▸ **DESCRIPTION OF THE TASK**
In the listing below, locate the line containing "Screen dimensions: 930x555"; reproduce that line and all lines that follow it, unchanged.

▸ **DATA RECORDS**
===

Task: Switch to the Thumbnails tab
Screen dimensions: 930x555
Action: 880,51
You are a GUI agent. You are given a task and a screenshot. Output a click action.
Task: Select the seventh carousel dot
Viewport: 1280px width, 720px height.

===

▸ **EXPECTED OUTPUT**
Screen dimensions: 930x555
Action: 880,51
You are a GUI agent. You are given a task and a screenshot. Output a click action.
Task: Select the seventh carousel dot
Viewport: 1280px width, 720px height.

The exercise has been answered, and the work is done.